Monday, January 16, 2017

Dill Paratha ~ Indian Wheat flatbread with dill

Wishing all my readers a very happy, joyous and wonderful new year. Also sincere apologies to all regular readers for my long absence. It has been so long since I posted anything in this space. Every time a friend, cousin or relative asked me last year, I assured them I would be back to blogging soon. Yet the effort of taking pictures of the things I make just seemed too much. With traveling and guests, 2016 was just too busy and seemed to go in a blink, and this space had to take a back seat.

One of my resolutions for this year is to blog more often. I am hoping I am able to keep this resolution  ** fingers crossed **   I already have a few fun recipes lined up that I will be posting here soon. 

Dill leaves haven't had much of a place in my kitchen until recently. But once I started to use them, I really liked the aroma of these leaves and have been using it more often these days. Dill leaves have some amazing health properties. The are said to be a great source of calcium, have healing properties, help prevent cancer and help digestion among other things. They also taste great in parathas :)  If you are looking for a new kind of paratha to go with your curries or something different for the lunch box, give this one a try and tell me what you think of it.

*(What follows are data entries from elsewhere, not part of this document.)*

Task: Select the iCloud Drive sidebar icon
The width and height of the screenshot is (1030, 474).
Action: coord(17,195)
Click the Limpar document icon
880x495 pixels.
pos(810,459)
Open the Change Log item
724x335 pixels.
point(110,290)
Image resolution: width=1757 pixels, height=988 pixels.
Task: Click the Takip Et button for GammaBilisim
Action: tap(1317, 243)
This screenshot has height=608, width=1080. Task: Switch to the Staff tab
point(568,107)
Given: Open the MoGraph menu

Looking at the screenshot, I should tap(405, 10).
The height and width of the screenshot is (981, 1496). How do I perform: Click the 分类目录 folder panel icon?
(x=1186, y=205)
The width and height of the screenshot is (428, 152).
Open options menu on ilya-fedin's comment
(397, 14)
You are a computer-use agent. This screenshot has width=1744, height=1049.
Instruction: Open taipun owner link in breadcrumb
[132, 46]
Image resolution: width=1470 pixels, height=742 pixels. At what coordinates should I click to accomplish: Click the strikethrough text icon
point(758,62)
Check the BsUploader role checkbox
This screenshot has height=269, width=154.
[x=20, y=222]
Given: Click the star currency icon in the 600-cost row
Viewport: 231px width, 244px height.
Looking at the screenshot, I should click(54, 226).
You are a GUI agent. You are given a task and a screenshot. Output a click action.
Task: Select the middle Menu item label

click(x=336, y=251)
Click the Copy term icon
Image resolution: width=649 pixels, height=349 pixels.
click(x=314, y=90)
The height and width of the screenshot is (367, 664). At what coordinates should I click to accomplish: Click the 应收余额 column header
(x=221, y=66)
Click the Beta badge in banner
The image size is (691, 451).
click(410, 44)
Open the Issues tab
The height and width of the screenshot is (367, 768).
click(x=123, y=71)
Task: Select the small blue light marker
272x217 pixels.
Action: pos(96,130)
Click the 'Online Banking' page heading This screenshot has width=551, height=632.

Click here for a printable view of this recipe 

Ingredients and Method to make Dill Paratha
1 and 1/2 cup whole wheat flour (atta / godumai maavu)
1/2 cup loosely packed chopped dill leaves (sowa/ sathakuppi sompa)
salt to taste (approx 1 1/4 tsp) (namak / uppu)
1/4 tsp turmeric powder (haldi/ manjal podi)
1 tsp chili powder (or to taste) (lal mirch )
1/2 tsp cumin seeds (jeera/ jeeragam) (optional)
1/2 tsp garam masala
2 to 3 tsp of any flavorless oil + a little extra for applying on the parathas while cooking

Rinse and dry dill leaves, chop the leaves finely and keep aside. 

In a large bowl add whole wheat flour, salt, spices, cumin if using and mix well.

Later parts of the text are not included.